Mitochondrial DNA damage is sensitive to exogenous H2O2 but independent of cellular ROS production in prostate cancer cells

Intrinsic oxidative stress through enhanced production of reactive oxygen species (ROS) in prostate and other cancers may contribute to cancer progression due to its stimulating effect on cancer growth. In this study, we investigate differential responses to exogenous oxidative stimuli between aggressive prostate cancer and normal cell lines and explore potential mechanisms through interactions between cytotoxicity, cellular ROS production and oxidative DNA damage. The circular, multi-copy mitochondrial DNA (mtDNA) is used as a sensitive surrogate to oxidative DNA damage. We demonstrate that exogenous H2O2 induces preferential cytotoxicity in aggressive prostate cancer than normal cells; a cascade production of cellular ROS, composed mainly of superoxide (O2−), is shown to be a critical determinant of H2O2-induced selective toxicity in cancer cells. In contrast, mtDNA damage and copy number depletion, as measured by a novel two-phase strategy of the supercoiling-sensitive qPCR method, are very sensitive to exogenous H2O2 exposure in both cancer and normal cell lines. Moreover, we demonstrate for the first time that the sensitive mtDNA damage response to exogenous H2O2 is independent of secondary cellular ROS production triggered by several ROS modulators regardless of cell phenotypes. These new findings suggest different mechanisms underpinning cytotoxicity and DNA damage induced by oxidative stress and a susceptible phenotype to oxidative injury associated with aggressive prostate cancer cells in vitro.

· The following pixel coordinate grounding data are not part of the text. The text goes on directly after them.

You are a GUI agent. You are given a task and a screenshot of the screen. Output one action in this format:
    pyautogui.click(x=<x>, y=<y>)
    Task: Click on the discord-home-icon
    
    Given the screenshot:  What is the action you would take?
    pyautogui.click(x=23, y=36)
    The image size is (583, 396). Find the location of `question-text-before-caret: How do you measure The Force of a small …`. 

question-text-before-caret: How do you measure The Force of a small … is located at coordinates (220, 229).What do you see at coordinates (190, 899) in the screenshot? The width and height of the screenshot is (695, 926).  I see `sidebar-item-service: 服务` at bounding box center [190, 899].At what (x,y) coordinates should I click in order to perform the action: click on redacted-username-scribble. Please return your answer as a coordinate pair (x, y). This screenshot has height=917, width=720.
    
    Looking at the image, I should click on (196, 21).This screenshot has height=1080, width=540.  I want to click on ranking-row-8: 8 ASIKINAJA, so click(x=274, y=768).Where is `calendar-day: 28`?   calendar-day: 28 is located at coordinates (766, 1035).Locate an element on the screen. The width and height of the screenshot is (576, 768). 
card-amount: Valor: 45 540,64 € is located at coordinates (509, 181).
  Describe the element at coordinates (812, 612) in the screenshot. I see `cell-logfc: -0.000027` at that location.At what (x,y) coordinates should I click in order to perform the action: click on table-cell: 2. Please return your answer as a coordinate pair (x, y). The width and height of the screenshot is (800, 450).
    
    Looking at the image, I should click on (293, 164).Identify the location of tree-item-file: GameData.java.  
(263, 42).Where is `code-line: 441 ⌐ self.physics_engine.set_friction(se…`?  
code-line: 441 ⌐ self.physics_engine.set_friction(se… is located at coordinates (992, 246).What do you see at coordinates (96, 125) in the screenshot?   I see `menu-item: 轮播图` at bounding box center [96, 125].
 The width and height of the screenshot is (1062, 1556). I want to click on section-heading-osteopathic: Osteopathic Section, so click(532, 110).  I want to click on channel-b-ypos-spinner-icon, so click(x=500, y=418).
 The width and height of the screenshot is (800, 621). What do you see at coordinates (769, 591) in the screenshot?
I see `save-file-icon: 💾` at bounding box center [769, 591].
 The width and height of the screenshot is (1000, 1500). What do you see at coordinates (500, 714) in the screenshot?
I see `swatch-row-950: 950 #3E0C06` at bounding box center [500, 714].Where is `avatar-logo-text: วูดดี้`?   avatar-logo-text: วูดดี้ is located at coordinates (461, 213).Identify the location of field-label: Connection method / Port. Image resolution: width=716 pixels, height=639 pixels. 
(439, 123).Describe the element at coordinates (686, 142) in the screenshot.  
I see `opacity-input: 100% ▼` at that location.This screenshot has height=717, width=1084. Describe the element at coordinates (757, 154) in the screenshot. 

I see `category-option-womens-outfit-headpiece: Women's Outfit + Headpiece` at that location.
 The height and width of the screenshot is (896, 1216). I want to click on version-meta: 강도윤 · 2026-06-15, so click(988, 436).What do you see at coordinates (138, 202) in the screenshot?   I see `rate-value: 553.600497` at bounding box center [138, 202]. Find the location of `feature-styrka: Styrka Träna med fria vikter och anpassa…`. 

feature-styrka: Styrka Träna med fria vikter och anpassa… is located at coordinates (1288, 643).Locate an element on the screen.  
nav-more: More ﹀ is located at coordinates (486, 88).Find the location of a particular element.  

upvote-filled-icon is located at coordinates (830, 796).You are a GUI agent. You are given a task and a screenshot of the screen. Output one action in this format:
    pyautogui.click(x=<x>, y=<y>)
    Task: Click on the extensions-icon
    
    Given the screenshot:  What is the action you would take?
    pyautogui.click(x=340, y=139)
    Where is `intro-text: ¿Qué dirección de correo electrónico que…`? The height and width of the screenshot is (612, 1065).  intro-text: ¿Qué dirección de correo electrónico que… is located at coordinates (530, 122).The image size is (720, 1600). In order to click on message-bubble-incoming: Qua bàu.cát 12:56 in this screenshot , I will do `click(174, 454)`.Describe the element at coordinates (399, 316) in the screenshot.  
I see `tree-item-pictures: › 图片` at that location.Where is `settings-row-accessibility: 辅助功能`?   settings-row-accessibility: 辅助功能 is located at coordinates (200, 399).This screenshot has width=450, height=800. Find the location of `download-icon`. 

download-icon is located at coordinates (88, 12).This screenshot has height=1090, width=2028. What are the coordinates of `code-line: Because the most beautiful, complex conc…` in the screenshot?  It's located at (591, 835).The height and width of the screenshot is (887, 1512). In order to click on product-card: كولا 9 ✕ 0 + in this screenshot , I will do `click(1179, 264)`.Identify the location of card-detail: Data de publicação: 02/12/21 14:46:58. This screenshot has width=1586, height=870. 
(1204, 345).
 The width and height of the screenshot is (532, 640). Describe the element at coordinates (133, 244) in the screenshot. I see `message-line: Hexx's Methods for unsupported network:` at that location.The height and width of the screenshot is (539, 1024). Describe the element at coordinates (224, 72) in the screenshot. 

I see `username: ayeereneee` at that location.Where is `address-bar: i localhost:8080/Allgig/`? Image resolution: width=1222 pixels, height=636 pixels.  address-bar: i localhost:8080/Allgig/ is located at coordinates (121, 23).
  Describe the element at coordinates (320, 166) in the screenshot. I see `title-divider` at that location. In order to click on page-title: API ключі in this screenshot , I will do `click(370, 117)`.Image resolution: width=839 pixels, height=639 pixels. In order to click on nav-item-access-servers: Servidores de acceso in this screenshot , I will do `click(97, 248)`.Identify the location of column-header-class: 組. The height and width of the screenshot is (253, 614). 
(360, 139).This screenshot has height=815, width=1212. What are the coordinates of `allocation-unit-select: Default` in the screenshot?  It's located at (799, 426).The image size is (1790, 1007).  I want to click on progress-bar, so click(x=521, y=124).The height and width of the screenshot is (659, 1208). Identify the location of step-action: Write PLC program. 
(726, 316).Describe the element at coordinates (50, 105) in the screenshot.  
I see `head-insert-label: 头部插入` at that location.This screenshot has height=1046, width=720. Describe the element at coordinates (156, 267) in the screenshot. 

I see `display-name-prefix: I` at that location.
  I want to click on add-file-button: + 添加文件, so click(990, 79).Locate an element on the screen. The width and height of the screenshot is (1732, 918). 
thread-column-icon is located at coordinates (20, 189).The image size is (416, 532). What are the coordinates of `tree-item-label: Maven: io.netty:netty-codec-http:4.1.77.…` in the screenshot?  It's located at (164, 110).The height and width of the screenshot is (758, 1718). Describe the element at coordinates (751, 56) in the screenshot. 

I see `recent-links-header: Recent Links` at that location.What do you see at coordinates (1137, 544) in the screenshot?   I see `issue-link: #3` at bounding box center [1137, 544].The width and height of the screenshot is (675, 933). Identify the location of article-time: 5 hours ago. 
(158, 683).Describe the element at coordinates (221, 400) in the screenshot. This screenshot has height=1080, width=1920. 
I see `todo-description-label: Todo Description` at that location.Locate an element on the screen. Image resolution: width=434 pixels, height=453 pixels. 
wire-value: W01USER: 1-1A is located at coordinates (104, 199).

► A novel two-phased qPCR for precise detection of mtDNA structural damage and content change.
► Exogenous H2O2 induces preferential cytotoxicity and cellular ROS in prostate cancer cells.
► Sensitive mtDNA damage induced by exogenous H2O2 is prevalent in both cancer and normal cells.
► Cellular ROS production is cytotoxic but no effect on mtDNA damage in both cell types.
► Independent mechanisms underpin cytotoxicity and mtDNA damage in oxidative injury.